We use information technologies to securely manage our operations and various business functions. We rely on various technologies to process, store and report on our business and to communicate electronically between our employees, consultants and customers. We also use information technologies to process financial information and results of operations for internal reporting purposes and to comply with regulatory, legal and tax requirements. Despite our security design and controls, and those of our third party providers, our information technology systems may be vulnerable to a variety of interruptions, including during the process of upgrading or replacing software, databases or components thereof, natural disasters, terrorist attacks, telecommunications failures, computer viruses, cyber-attacks, hackers, unauthorized access attempts and other security issues or may be breached due to employee error, malfeasance or other disruptions. Any such interruption or breach could result in operational disruptions or the misappropriation of sensitive data that could subject us to civil and criminal penalties, litigation or have a negative impact on our reputation. There can be no assurance that such disruptions or misappropriations and the resulting repercussions will not negatively impact our cash flows and materially affect our results of operations or financial condition.

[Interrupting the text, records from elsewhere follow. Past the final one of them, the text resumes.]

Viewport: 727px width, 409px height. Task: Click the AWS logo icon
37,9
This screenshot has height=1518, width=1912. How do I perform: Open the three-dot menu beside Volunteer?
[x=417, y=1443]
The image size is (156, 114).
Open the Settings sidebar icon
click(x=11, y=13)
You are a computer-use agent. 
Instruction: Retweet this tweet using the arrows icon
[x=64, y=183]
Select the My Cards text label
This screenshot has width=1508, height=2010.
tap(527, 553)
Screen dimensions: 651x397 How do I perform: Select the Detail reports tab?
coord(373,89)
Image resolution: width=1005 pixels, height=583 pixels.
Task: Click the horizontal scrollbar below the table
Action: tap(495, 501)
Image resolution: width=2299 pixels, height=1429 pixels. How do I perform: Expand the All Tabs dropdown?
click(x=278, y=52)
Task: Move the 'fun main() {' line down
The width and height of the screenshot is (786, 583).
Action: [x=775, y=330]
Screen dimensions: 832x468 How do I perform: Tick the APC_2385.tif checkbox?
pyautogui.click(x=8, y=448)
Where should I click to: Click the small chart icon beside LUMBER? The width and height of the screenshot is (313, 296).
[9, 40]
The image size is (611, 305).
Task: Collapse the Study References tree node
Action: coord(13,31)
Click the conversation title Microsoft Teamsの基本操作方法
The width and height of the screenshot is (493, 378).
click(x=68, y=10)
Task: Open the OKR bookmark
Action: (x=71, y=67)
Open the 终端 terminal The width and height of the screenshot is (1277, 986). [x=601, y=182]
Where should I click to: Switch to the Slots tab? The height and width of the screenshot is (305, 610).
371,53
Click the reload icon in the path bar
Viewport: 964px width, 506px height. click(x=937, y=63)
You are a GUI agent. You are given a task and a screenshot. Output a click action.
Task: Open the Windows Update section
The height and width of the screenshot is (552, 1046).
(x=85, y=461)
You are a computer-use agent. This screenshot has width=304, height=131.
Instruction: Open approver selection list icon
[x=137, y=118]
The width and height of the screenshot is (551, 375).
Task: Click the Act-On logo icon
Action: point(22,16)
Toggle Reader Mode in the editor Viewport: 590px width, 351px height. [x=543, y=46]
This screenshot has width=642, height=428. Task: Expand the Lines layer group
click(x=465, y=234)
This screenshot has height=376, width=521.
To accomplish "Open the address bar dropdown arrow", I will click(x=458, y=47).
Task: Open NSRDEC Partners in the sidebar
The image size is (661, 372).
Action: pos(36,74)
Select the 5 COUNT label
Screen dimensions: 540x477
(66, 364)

Limited liability of the Company ’s executive officers and directors may discourage stockholders from bringing a lawsuit against them.
The Company ’s Articles of Incorporation and Bylaws contain provisions that limit the liability of directors for monetary damages and provide for indemnification of officers and directors. These provisions may discourage stockholders from bringing a lawsuit against officers and directors for breaches of fiduciary duty and may also reduce the likelihood of derivative litigation against officers and directors even though such action, if successful, might otherwise have benefited the stockholders. In addition, a stockholder’s investment in the Company may be adversely affected to the extent that costs of settlement and damage awards against officers or directors are paid by the Company under the indemnification provisions of the Company’s Articles of Incorporation and Bylaws.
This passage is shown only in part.